**AVAILABLE RECORDS**
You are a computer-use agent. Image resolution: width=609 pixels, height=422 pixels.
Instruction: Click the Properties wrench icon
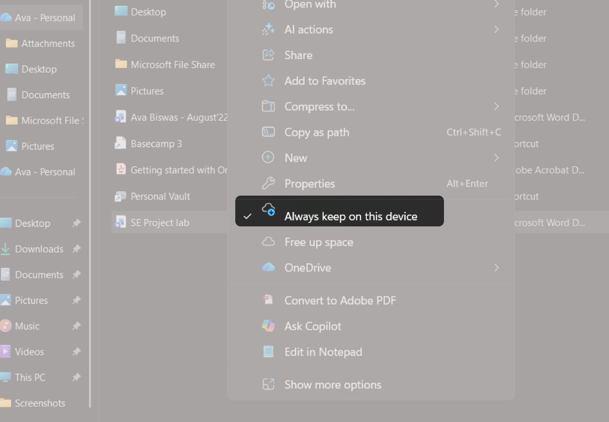268,184
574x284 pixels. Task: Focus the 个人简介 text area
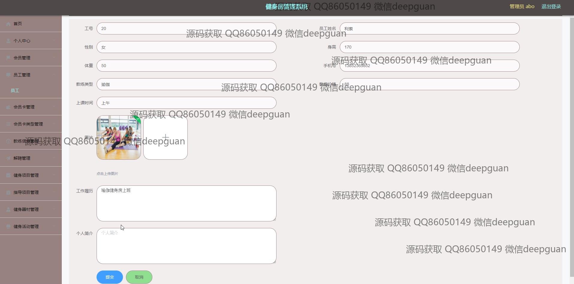[186, 246]
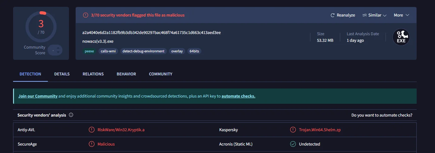Downvote the Community Score
This screenshot has width=435, height=153.
click(x=58, y=53)
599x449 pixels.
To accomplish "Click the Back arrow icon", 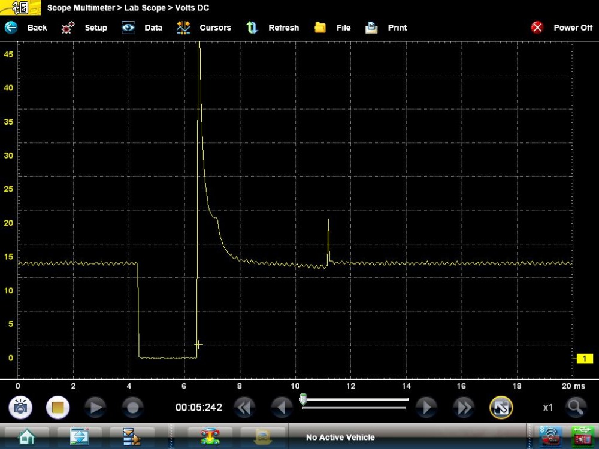I will (11, 28).
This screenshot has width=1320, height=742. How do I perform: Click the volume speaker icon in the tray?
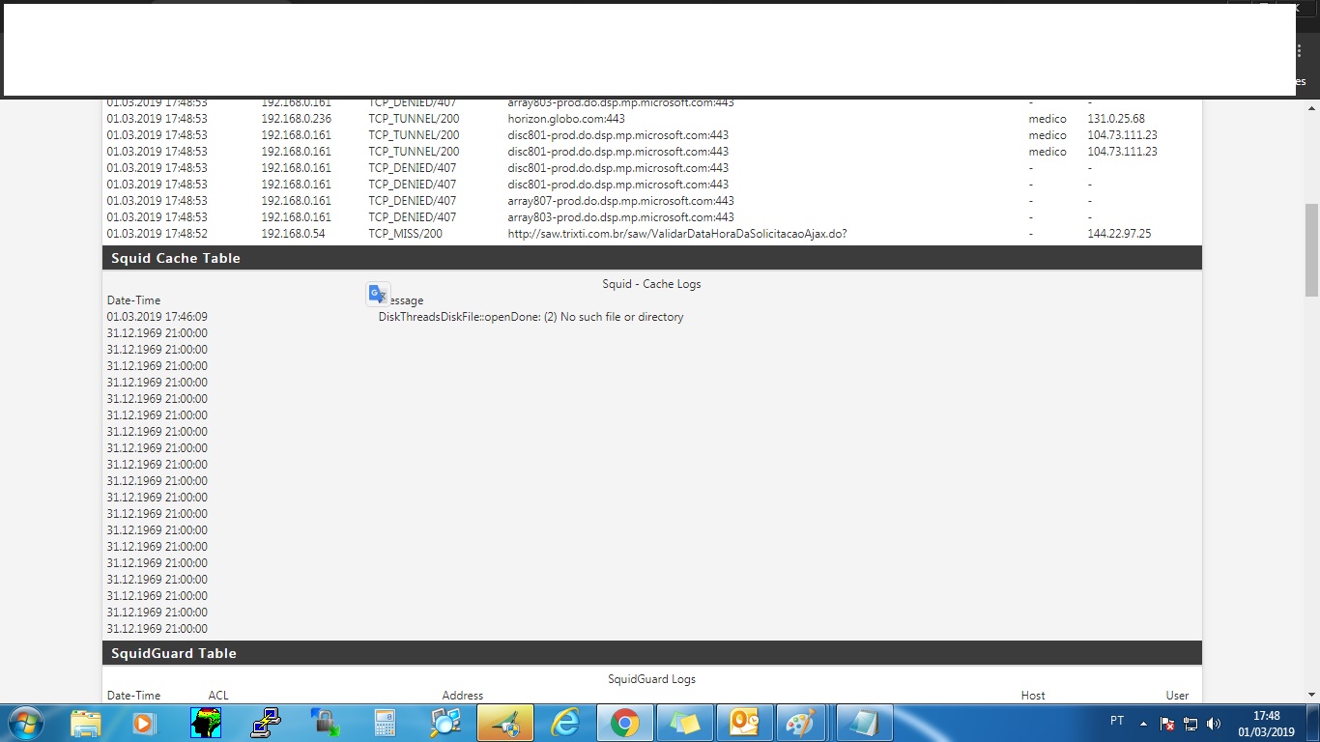(1214, 724)
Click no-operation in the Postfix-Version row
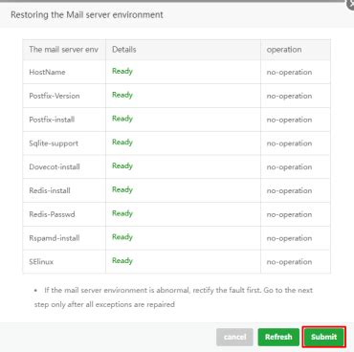 [289, 96]
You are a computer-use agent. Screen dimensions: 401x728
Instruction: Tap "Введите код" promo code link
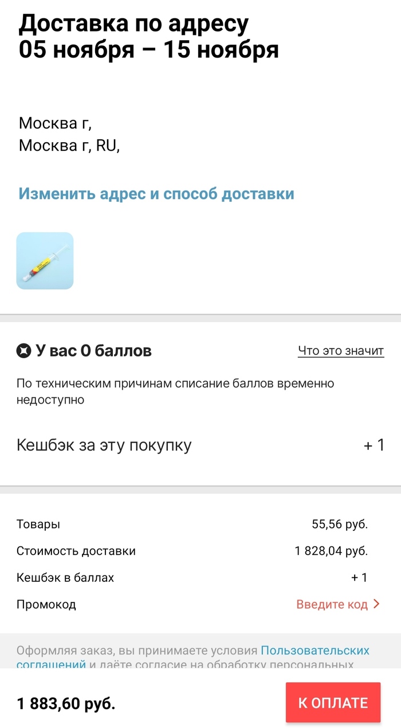coord(332,604)
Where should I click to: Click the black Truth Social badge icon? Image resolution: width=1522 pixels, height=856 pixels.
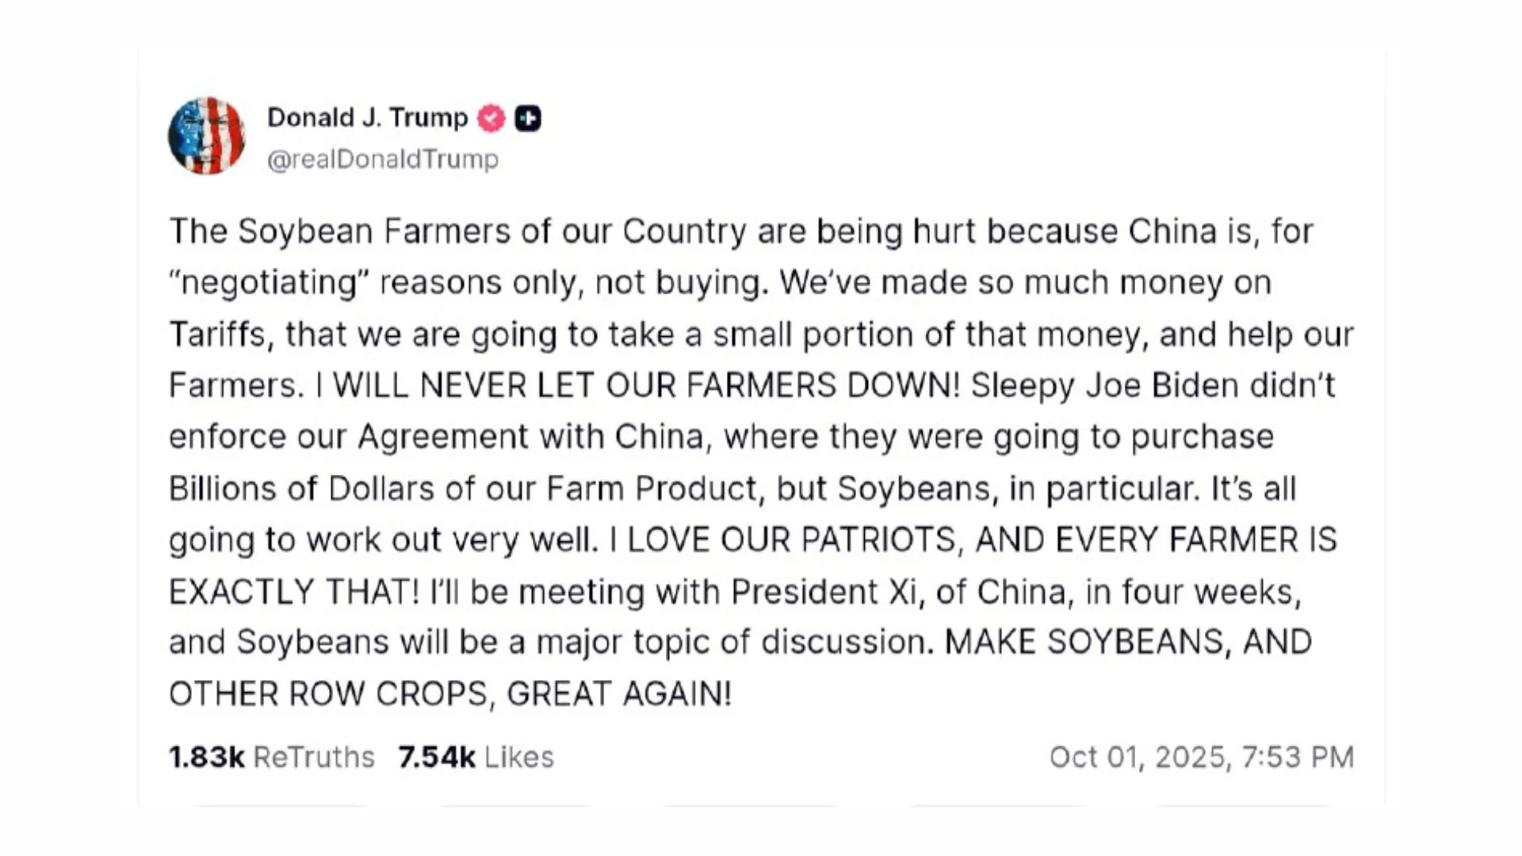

**TASK ITEM**
Search the data for "agent". Copy every line that has it.

**WRITTEN RESPONSE**
You are a computer-use agent. Image resolution: width=609 pixels, height=422 pixels.
You are a computer-use agent. Screen dimensions: 401x728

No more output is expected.